[Extracted entries — start]
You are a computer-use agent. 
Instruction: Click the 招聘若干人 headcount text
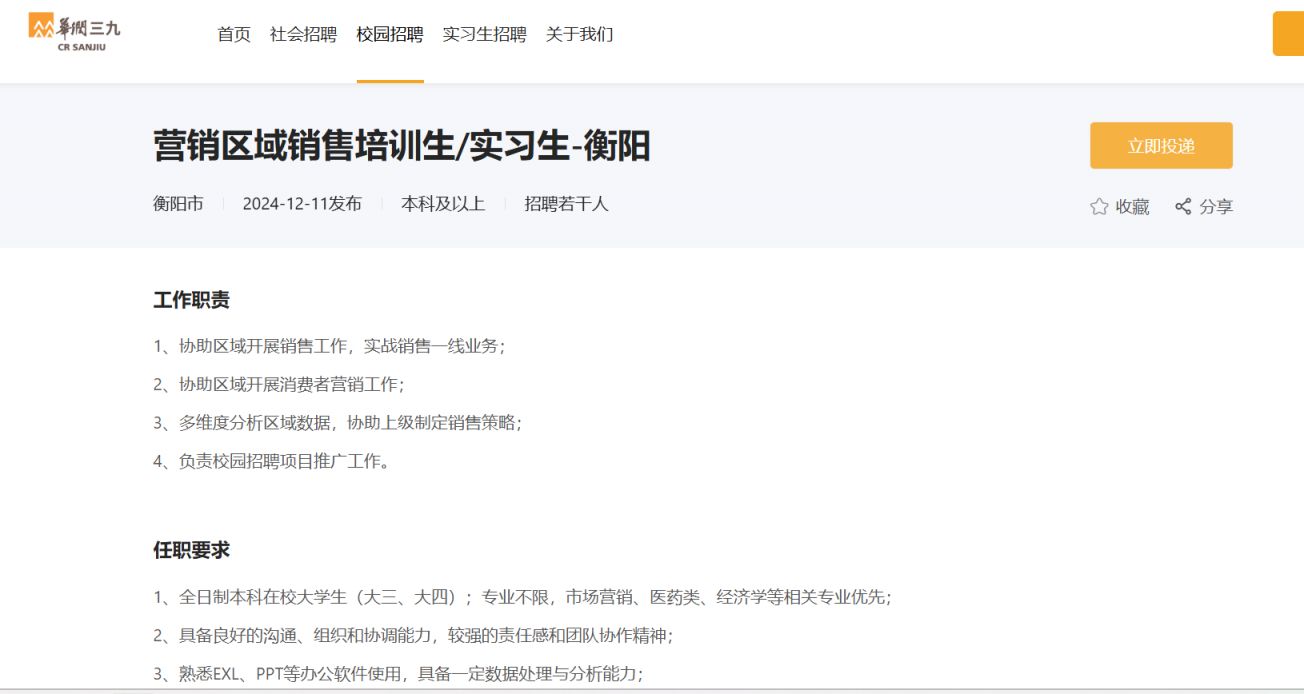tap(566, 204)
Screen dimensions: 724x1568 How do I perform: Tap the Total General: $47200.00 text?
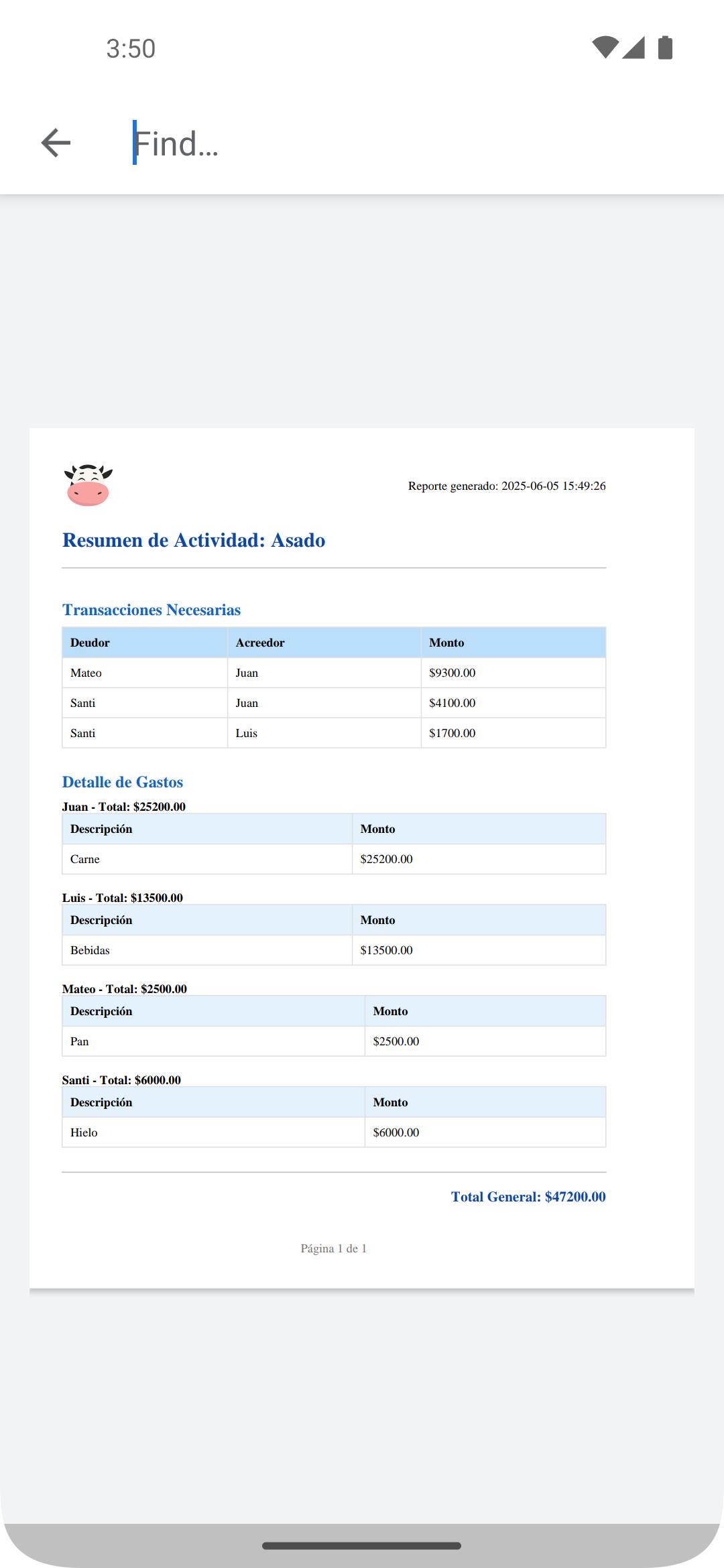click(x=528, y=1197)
[Extracted entries — finish]
[Extracted entries — start]
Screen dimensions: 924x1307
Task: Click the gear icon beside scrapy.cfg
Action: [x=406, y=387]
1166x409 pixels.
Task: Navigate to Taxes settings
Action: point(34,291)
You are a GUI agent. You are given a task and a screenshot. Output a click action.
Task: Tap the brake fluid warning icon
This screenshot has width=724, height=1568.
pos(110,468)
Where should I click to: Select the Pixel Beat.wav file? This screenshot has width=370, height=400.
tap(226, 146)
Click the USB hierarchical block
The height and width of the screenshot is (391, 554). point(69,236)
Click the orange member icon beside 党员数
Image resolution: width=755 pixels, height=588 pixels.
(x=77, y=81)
[Extracted entries — finish]
### Exercise objective
Return all lines of the data in which the string "agent" appears.

### Solution
You are a computer-use agent. 
You are a GUI agent. You are given a task and a screenshot. Output a click action.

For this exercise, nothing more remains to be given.